The storm of incentives resulted in a mass psychosis in which people’s behaviors toward the real threat of COVID became inconsistent with their behaviors toward other real threats.

And what was the real threat of COVID?

The Imperial College of London’s ICL model was the early standard for predicting COVID deaths. For 2020, the ICL model overestimated Swedish COVID deaths (Sweden was the only developed country that didn’t impose lockdowns) by a factor of nearly 15, and overestimated world COVID deaths by a factor of 10.

For 2020, the ICL model predicted up to 2.2 million direct deaths from COVID in the U.S. and another 550,000 in the UK if those countries took no action. The actual numbers were around 360,000 in the U.S. and 77,000 in the UK. Either the U.S. and UK lockdowns were wildly successful – preventing around 85 percent of COVID deaths – or, once again, the ICL model overestimated COVID deaths. 

Getting public perception and predictions right matters because lockdowns come with tradeoffs. Because of an outsized fear of COVID, people died from non-COVID causes who might not have died otherwise. To focus on treating COVID, Canada suspended cancer screening, and early estimates show up to a 10 percent increase in cancer deaths as a consequence. In the U.S. in the early days of COVID, there was a 30 percent decline in the number of people seeking initial treatment for kidney disease. At the start of the pandemic, calls to suicide hotlines spiked across the country, as did instances of domestic violence.

The lockdowns also consumed massive resources in the forms of unemployment, business and supply chain failures, and stimulus spending. In late 2020, economists estimated that the pandemic will cost the United States around $16 trillion over the next decade.

How many more lives might we have saved had we used those resources differently?

Around 660,000 people die each year of heart disease in the US. The National Institutes of Health spends around $5 billion each year researching cures for cardiovascular diseases. Americans spend another $330 billion each year for hospitalization, home health care, medication, and lost productivity associated with cardiovascular diseases.

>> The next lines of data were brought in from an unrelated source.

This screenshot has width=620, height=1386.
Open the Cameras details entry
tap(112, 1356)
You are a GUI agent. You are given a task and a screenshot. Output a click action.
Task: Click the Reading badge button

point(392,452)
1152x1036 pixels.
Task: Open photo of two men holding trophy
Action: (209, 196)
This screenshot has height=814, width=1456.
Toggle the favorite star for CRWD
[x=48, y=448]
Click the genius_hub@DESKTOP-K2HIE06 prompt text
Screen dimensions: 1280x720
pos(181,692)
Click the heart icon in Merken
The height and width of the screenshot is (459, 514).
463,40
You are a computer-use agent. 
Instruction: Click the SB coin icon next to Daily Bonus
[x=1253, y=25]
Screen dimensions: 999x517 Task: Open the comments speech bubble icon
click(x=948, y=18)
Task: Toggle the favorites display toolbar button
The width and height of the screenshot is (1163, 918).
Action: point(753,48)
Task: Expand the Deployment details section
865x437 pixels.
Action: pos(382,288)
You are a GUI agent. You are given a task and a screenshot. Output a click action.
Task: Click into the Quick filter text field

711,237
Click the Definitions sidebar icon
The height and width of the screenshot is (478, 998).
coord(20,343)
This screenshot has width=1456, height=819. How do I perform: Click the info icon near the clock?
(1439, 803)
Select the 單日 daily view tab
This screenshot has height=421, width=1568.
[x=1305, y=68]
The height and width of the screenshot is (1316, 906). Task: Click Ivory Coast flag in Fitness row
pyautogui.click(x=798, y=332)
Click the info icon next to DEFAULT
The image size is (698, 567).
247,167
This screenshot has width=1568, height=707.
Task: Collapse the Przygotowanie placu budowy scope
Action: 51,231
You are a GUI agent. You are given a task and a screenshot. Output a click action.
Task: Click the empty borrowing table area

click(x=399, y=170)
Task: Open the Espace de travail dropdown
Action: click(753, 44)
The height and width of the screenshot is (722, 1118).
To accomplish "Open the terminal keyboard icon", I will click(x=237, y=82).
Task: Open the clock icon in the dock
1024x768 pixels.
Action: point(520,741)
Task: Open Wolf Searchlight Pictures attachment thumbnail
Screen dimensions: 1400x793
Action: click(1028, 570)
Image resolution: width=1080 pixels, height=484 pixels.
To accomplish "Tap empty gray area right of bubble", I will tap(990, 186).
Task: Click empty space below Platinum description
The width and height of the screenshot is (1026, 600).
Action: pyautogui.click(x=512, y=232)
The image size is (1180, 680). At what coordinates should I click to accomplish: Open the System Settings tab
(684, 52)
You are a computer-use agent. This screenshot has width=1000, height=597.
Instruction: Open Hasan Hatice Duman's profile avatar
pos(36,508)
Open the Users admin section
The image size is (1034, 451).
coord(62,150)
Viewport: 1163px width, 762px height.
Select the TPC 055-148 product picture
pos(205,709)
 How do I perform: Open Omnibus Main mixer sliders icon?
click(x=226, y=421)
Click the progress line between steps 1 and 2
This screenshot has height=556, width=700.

Ignoring the ICL model’s record of massively overestimating COVID deaths, let’s suppose the U.S. lockdown saved 2 million lives at a cost of $16 trillion. Over the next decade, we can expect 7 million people to die of cardiovascular diseases, for which we will spend around $3 trillion. We are dedicating one-fifth of the resources to fighting a disease that kills over three times the people. That makes no sense.

Of course, heart disease isn’t contagious. But that means we won’t develop herd immunity, and heart disease will remain with us for generations whereas COVID will not.

We got here because politicians’ incentive is to do whatever it takes to secure votes, and the media’s incentive is to say whatever it takes to secure viewers. As Omicron looms, and as surely as Pi, Rho, and Sigma will follow, people should meet their fears with reason, view the media skeptically, and demand that politicians discuss tradeoffs openly and honestly.